The survey asked dentists whether eight metrics of their dental practice—gross billings, collections, adjustments and write-offs, accounts receivable, volume of new patients, open appointment times, treatment acceptance rates and net income— increased, stayed the same or decreased from the previous fiscal quarter. The survey also asked dentists about their confidence in the current economy.

A number of dentists, four out of 10, indicated their net income in the second quarter was lower than in the first quarter.
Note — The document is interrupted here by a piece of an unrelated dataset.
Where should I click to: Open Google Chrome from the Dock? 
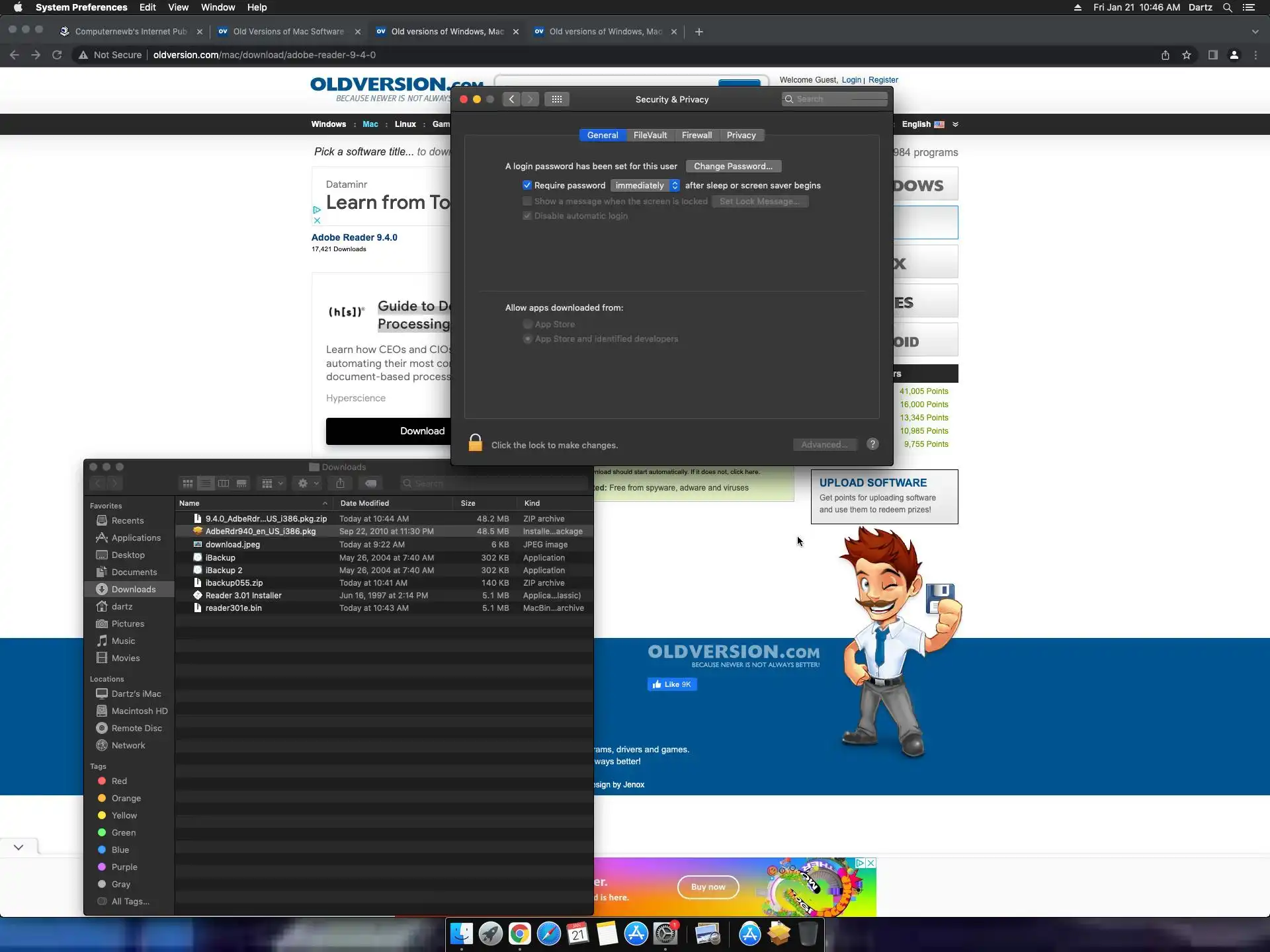tap(520, 933)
On average, dentists also projected their net income for all of 2011 would be 3.4 percent lower than in 2010.
Other findings include:

  • The largest percentage of respondents, 40 percent, reported their gross billings as staying the same in the second quarter, while 37.6 percent reported a decrease and 22.4 percent an increase.
  • Collections stayed the same for 41.4 percent of dentists surveyed, decreased for 38.7 percent and increased for about one-fifth of respondents.
  • Practice expenses remained the same for more than half of those surveyed but 39.2 percent said expenses were higher.
  • Only 15.8 percent of dentists reported an increase in new patients, while the rest of those surveyed said their clientele either decreased or stayed the same.

More than 45 percent of all dentists surveyed said they were not at all confident in future economic conditions but younger dentists remained optimistic. One-fifth of dentists under 35 were very confident about future economic conditions, compared to only 5 percent of those in the 65 and older age group.

Dr. Michael Halasz, who chairs the Council on Dental Practice’s Subcommittee on Economic Issues, maintains the dips seen in the quarterly surveys year after year have a lot to do with patients making an effort to use their insurance benefits at the beginning and end of the year.

“I hate to sound like a broken record, but I am not surprised at all by the survey results,” Dr. Halasz said. “The numbers mimic 2009 and 2010. That being said, if we continue to mimic those years, in the third quarter, the numbers will continue to decrease. The good news is that the numbers should go up in the fourth quarter, again, because of insurance utilization.”

The ADA Health Policy Resources Center, which conducted the survey, reports the downturn in the second quarter results was similar to last year’s findings from the same time.

“The drop in confidence this year was less severe than last year,” according to the executive summary. “The weaker downward movement in the second quarter of 2011 is hopefully a sign of better times ahead.”